### Collected data
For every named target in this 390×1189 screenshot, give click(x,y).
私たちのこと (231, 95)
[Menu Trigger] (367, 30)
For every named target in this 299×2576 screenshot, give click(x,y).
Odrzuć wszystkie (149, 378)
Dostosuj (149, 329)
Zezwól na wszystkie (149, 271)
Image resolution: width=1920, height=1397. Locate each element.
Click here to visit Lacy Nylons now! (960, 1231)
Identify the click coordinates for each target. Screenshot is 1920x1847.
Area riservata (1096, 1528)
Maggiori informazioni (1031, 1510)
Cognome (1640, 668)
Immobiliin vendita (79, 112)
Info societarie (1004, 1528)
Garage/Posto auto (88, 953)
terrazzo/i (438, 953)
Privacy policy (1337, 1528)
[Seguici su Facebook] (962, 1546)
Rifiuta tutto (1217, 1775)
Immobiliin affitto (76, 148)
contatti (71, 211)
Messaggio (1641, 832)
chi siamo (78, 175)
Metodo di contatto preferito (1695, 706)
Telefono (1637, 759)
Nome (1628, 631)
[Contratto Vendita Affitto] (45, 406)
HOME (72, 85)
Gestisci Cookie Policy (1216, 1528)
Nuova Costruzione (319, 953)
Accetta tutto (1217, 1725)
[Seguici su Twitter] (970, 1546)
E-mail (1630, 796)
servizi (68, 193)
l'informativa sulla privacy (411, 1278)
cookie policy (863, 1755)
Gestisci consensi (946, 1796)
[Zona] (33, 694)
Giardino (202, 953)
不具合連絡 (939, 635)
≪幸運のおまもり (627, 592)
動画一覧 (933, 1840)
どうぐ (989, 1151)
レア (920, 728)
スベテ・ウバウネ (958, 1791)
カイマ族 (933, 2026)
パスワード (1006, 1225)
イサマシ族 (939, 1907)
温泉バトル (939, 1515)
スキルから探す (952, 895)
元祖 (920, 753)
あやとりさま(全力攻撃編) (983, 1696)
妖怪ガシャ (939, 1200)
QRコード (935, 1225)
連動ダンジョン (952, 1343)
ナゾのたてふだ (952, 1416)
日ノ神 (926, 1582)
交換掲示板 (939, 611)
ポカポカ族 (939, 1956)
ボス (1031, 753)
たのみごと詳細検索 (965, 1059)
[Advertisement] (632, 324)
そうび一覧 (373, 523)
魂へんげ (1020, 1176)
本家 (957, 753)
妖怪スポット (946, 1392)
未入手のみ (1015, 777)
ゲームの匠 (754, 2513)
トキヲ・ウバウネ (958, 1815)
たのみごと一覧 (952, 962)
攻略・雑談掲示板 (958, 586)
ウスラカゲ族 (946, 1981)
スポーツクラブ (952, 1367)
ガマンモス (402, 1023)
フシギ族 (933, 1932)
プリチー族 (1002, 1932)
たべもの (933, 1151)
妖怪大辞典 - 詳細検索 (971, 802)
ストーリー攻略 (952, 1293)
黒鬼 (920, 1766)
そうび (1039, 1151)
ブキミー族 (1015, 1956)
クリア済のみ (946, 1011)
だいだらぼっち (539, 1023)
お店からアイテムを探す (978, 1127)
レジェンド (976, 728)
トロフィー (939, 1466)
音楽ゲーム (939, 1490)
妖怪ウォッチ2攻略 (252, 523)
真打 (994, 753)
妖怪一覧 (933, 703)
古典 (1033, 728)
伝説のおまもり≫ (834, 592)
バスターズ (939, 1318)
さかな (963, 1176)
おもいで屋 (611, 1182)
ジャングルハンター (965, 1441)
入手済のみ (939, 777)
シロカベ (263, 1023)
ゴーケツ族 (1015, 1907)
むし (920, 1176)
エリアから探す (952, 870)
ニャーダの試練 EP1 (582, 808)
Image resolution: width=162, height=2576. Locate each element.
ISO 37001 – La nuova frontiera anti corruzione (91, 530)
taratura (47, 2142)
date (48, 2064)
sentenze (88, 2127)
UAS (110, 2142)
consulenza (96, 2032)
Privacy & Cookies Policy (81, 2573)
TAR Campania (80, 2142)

### What you are asked to do
Find the line that contains "ジャングルハンター (965, 1441)". Write out that line and every line after it through the end of the data, exactly, and nothing else.

### Answer to this problem
ジャングルハンター (965, 1441)
入手済のみ (939, 777)
シロカベ (263, 1023)
ゴーケツ族 (1015, 1907)
むし (920, 1176)
エリアから探す (952, 870)
ニャーダの試練 EP1 (582, 808)
Image resolution: width=162, height=2576. Locate each element.
ISO 37001 – La nuova frontiera anti corruzione (91, 530)
taratura (47, 2142)
date (48, 2064)
sentenze (88, 2127)
UAS (110, 2142)
consulenza (96, 2032)
Privacy & Cookies Policy (81, 2573)
TAR Campania (80, 2142)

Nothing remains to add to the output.